Figure 4.

TAT-BIND Inhibited Eye Degeneration, Delayed the Onset of Climbing Defects, and Extended the Lifespan of UAS-(GGGGCC)₃₆ Flies

(A) TAT-BIND treatment inhibited the eye degeneration of UAS-(GGGGCC)₃₆ flies. The flies were treated with 100 μM TAT-BIND or TAT-BIND-S for the external eye assay. Images of 1-day-old adult flies were taken. Genotypes were w; GMR-GAL4/UAS-(GGGGCC)₃ and w; GMR-GAL4/UAS-(GGGGCC)₃₆. The experiments were repeated thrice, and at least 30 flies were captured for scoring. (B) Statistical analysis of the scar formation of (A). (C) TAT-BIND treatment rescued the climbing defect of UAS-(GGGGCC)₃₆ flies at 10 days post-eclosion (dpe). (D) TAT-BIND treatment extended the lifespan of UAS-(GGGGCC)₃₆ flies. (E) Area under curve (AUC) analysis of (D).
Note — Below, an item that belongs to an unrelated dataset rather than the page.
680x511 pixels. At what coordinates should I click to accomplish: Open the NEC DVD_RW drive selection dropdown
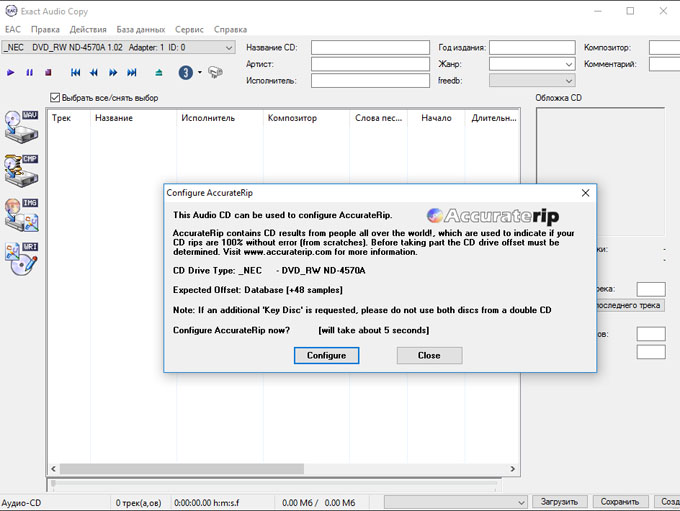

For the climbing ability and lifespan assays, flies at 2 dpe were fed with food containing different drug combinations, including vehicle control (ethanol), mifepristone (RU486, 200 μM), RU486 (200 μM) plus TAT-BIND (50 μM), and RU486 (200 μM) plus TAT-BIND-S (50 μM). Transgene expression was induced with mifepristone (RU486, 200 μM). The climbing ability assay was repeated six times, and at least 90 flies per treatment were scored. The lifespan assay was repeated at least six times, and more than 100 flies per treatment were recorded. Genotypes used in (C)–(E) were w; UAS-(GGGGCC)₃/+; elav^GS-GAL4/+ and w; UAS-(GGGGCC)₃₆/+; elav^GS-GAL4/+. Data were expressed as mean ± SEM. **p < 0.01, ***p < 0.001, and ****p < 0.0001; NS, no significance.